La Francmasonería

La francmasoneria Gran Logia de Aragon

DE LA FRANCMASONERÍA Y DE SUS PRINCIPIOS

La Francmasonería (Gran Logia de Aragón-Gran Oriente de Aragón), institución esencialmente filantrópica (es decir, que ama a la humanidad), filosófica (es decir, que ama la sabiduría) y progresiva (es decir, que no se confina al pasado), tiene por objeto la búsqueda de la verdad, el estudio de la moral y la práctica de la solidaridad; trabaja por la mejora material y moral, por el perfeccionamiento intelectual y social de la humanidad, y por la concordia general.

Ella es una fraternidad universal.

Sus principios son la tolerancia, el respeto a los otros y a uno mismo y la libertad absoluta de conciencia.

La Francmasonería (Gran Logia de Aragón-Gran Oriente de Aragón) considera la moral como independiente de toda religión o concepción metafísica; ella no impone límite alguno a la libre búsqueda de la verdad. Está abierta a todos los hombres y mujeres, cualesquiera que sean su nacionalidad, su raza o su creencia. Estima que las concepciones metafísicas pertenecen al dominio exclusivo de la apreciación individual de sus miembros, rehúsa por ello a toda afirmación dogmática.

Su divisa es: LIBERTAD, IGUALDAD, FRATERNIDAD

Consciente de su perennidad, la Francmasonería se abstiene de toda confesión religiosa, escuela filosófica o partido político.

Proclama que el trabajo es un deber esencial del hombre.

Honra tanto el trabajo intelectual como el trabajo manual. Sus Logias son escuelas de educación y enseñanza mutua.
Mediante su método de cultura, se esfuerza en desnudar a sus afiliados de todo prejuicio, inculcarles el amor por la verdad, la belleza y el bien, enseñarles a pensar, juzgar y decidir.

Recomienda a sus afiliados acercarse todo lo que puedan, desarrollar entre ellos sentimientos de afecto y dedicación fraternal, constituyendo el vínculo más potente entre todos los Francmasones del planeta.

Su fuerza reside en el valor moral e intelectual de sus miembros y en la disciplina voluntaria que ellos mismos deben imponerse.

El libro del masón es la experiencia de su propia vida, y su intercambio coloquial en las reuniones favorece un encuentro de unión en lo diferente, cuya meta común es la mejora social y la felicidad humana.

DE LOS FRANCMASONES

La soberanía masónica pertenece a la universalidad de los Francmasones activos que forman parte de la Gran Logia de Aragón-Gran Oriente de Aragón. Esta soberanía se ejerce por sufragio universal.

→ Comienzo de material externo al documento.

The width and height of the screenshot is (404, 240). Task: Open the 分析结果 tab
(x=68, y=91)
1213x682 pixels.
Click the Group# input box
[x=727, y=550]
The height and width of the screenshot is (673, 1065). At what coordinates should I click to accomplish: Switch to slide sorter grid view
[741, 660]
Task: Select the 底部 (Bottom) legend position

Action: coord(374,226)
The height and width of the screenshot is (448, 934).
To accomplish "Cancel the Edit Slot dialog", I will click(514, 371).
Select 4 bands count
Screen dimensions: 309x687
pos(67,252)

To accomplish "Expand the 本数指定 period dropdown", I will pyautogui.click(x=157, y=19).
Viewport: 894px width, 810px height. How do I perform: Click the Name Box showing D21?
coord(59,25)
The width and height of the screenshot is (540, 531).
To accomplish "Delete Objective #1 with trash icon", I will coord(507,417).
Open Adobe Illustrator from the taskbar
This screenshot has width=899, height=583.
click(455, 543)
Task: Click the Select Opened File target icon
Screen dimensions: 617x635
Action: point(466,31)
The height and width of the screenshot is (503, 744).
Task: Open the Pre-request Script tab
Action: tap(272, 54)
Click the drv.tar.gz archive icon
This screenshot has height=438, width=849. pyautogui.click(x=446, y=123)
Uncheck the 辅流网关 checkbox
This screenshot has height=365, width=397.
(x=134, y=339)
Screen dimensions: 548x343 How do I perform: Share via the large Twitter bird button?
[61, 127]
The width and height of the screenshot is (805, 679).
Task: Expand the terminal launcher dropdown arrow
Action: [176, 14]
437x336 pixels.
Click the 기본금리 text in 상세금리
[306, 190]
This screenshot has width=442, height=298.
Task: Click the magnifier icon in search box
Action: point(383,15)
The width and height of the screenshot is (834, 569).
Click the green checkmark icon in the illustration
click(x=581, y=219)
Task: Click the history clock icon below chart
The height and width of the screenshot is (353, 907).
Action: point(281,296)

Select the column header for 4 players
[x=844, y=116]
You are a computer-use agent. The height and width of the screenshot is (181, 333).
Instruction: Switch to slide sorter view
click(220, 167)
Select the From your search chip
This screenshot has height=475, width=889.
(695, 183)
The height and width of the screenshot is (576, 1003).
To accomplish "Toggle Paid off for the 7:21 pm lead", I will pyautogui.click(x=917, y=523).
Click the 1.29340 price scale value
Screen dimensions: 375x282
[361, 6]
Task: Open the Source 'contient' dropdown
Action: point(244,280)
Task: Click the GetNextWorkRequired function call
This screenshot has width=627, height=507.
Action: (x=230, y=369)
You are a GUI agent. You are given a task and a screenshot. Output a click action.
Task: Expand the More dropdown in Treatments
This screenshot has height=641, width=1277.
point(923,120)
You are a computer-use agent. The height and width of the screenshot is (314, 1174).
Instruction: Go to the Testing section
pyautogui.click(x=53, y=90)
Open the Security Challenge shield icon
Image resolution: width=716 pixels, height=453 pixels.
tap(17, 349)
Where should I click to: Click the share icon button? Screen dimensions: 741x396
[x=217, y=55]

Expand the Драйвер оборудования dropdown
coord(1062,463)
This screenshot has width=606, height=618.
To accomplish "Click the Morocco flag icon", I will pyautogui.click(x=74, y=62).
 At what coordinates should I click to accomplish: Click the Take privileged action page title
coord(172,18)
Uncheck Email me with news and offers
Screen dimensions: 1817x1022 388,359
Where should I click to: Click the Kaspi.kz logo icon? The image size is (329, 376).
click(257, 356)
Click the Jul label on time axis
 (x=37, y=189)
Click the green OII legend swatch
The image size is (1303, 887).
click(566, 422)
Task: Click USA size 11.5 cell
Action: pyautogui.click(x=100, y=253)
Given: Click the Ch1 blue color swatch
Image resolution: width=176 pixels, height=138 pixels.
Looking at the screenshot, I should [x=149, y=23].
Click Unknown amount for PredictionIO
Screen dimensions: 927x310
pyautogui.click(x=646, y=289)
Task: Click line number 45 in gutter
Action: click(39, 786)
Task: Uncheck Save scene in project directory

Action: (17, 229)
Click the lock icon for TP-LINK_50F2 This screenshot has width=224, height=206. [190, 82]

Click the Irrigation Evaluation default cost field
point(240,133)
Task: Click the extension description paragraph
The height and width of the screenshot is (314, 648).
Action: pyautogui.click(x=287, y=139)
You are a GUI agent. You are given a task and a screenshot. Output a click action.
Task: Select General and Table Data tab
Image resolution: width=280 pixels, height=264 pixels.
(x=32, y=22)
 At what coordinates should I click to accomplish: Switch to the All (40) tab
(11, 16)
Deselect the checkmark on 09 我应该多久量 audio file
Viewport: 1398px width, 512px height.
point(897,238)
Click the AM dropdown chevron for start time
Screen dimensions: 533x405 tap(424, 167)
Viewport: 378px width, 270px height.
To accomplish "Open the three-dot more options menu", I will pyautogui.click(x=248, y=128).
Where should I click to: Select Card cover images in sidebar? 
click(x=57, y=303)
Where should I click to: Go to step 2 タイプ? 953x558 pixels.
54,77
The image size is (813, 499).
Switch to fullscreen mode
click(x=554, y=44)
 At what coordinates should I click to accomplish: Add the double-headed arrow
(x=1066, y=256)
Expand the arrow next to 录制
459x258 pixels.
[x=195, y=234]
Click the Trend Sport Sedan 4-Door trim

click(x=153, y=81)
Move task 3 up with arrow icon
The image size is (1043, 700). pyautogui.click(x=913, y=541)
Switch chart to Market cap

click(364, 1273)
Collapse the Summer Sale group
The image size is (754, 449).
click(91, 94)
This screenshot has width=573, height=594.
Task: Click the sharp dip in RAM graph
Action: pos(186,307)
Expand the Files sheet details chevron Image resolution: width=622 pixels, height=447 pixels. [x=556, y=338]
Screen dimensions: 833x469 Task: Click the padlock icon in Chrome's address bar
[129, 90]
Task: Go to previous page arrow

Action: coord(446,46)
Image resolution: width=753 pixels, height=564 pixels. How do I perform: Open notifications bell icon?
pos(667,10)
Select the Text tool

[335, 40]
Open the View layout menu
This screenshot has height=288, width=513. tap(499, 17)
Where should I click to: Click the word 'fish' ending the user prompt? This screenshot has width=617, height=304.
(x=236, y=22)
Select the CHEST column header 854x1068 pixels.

La Francmasonería posee signos y emblemas de una alta significación simbólica que solamente puede ser revelada por la iniciación. Estos signos y emblemas presiden, bajo formas determinadas, los trabajos de los Francmasones y les permiten reconocerse sobre toda la superficie de la tierra y ayudarse mutuamente.

La Iniciación implica varias escalas o grados. Los tres primeros grados son el de Aprendiz, el de Compañero y el de Maestro, único que concede al Francmasón la plenitud de los derechos masónicos.

Una vez que el solicitante ha sido Iniciado en la Francmasonería, sólo a él corresponde la libertad de ser conocido como tal en la sociedad.

En las reuniones masónicas todos los Francmasones son exactamente iguales.